◆ **Exercise description**: Nothing before the line containing "listopad 2024 (965, 418)" belongs in the answer; quote that line and all lines after it through the end of the material, word for word.

◆ **Available records**:
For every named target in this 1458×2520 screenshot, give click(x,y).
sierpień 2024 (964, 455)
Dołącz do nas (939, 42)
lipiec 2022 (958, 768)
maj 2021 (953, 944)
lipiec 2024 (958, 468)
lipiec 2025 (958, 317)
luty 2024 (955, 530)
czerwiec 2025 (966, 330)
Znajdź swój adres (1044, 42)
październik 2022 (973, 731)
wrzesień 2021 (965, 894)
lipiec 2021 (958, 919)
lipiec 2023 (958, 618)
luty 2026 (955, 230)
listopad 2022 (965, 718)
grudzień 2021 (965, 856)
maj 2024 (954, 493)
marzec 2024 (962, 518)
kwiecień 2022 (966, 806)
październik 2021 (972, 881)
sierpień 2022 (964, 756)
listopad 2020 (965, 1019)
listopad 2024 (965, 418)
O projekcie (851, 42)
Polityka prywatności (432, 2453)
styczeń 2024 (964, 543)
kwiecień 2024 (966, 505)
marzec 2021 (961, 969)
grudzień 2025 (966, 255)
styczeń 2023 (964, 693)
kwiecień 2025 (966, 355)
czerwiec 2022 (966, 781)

◆ **Result below**:
listopad 2024 (965, 418)
O projekcie (851, 42)
Polityka prywatności (432, 2453)
styczeń 2024 (964, 543)
kwiecień 2024 (966, 505)
marzec 2021 (961, 969)
grudzień 2025 (966, 255)
styczeń 2023 (964, 693)
kwiecień 2025 (966, 355)
czerwiec 2022 (966, 781)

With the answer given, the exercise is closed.